The Virginia Department of Education inadequately oversees special education complaints made against local school systems, a new federal report says.
The report from the U.S. Department of Education's Office of Special Education Programs criticized the state agency's lack of procedures in responding to and monitoring complaints related to special education programs. The state is contesting some of the findings, but K-12 schools chief James Lane said the state Education Department is "fully committed to addressing any areas of non-compliance."
The U.S. Department of Education has given the state 90 days to send a written plan to meet the federal requirements, including establishing new supervision and monitoring procedures. The state must also notify school districts and parent advocacy groups, among others, that the agency is revisiting its policies.
Advocates said the report validates concerns they've heard from parents of students with disabilities, a population that makes up 13.5% of the state's K-12 enrollment.
Officials from the U.S. Department of Education conducted a monitoring visit in May 2019 to examine the state's compliance with part of the Individuals with Disabilities Education Act. The federal visit came after officials received an "unusually high number of customer service communications from parents, advocates, and other stakeholders" in the state.
In interviews with state officials, according to the report, the federal agency found that Virginia does not have procedures in place, outside of formal disputes, to find out if a local school district did not comply with IDEA, even when the state was given "credible information about potential noncompliance." The federal law guarantees a “free appropriate public education” to students with disabilities.
"Completely ignoring credible allegations of noncompliance is not a reasonable method of exercising the State’s general supervisory responsibilities," the report says.
The federal report, which The Virginia Mercury first reported, offers two examples of the state's lack of oversight.
In one situation, a complaint was filed to the state alleging "systemic noncompliance" by a local school system. The school district was not conducting timely evaluations, was not giving special education students sufficient access to the general education curriculum, and falsified documentation related to students' individualized education programs (IEP), according to the report.
The Virginia Department of Education declined an offer from parents to give more information on the situation and dismissed the complaint "because the allegations occurred more than one year from the day that the complaint was filed," the federal report said, but the parents told investigators that they had tried to contact the state and asked VDOE to address the issues outside of the complaint process.
In the other situation, VDOE staff members were copied on emails between a parent and school staff members where the parent said staff from a high school were not providing the services outlined in a student's IEP.
"The parent made numerous requests for the State to intervene with the [local school district], but the State took no action, and redirected the parent to the [district]," the report said.

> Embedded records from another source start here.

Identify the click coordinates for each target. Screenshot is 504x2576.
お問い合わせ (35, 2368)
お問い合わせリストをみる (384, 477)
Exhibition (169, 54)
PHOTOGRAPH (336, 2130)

According to the report, VDOE conducts on-site monitoring of between 3% and 4.5% of the state's 132 school districts each year.
"The State’s current monitoring system does not appear sufficiently comprehensive to ameliorate the practice of ignoring credible allegations of LEA noncompliance," the report states.
Virginia Department of Education spokesman Charles Pyle said the timing of the June 23 letter indicates that the federal Education Department "did not fully consider the information and corrections" that the state submitted on June 19. That letter, Pyle said, pointed out factual inaccuracies and findings in the federal agency's draft "that did not reflect the comprehensive nature of VDOE’s work to improve outcomes for students with disabilities and ensure that they receive all of the services that they are entitled to under federal and state laws and regulations."
The state agency said it is reviewing the federal government's findings.
“The equitable provision of special education services is a core priority of the Virginia Department of Education and we take our responsibilities to serve students with disabilities, equip parents and advocates, and to hold local education agencies accountable to the provisions of the Individuals with Disabilities Education Act very seriously," said Lane, Virginia's superintendent of public instruction, in a statement.
"We are reviewing the letter and are fully committed to addressing any areas of non-compliance and continuing our strong service to serve students with disabilities throughout the commonwealth."
He added: "VDOE fully intends to take prompt action to strengthen the areas of concern and looks forward to doing so in collaboration with Virginia and federal stakeholders."
Rachael Deane, legal director of the JustChildren program at the Legal Aid Justice Center, said the federal investigation leaves her and other advocates "feeling vindicated."
"We are not surprised by any of the revelations in the report," Deane said. "We're ultimately really concerned about if there will be a meaningful process to address special education concerns at the state level."
"Education is a human right. Period," special education advocate Kandise Lucas, who did not return an email Monday, said in an email last week. "The [Virginia Department of Education] is charged with protecting this right, not violating it."
Last year, Virginia earned the U.S. Department of Education's highest rating, along with 19 other states, in complying with IDEA and for improving outcomes for students with disabilities. It was the seventh straight year the state earned the designation.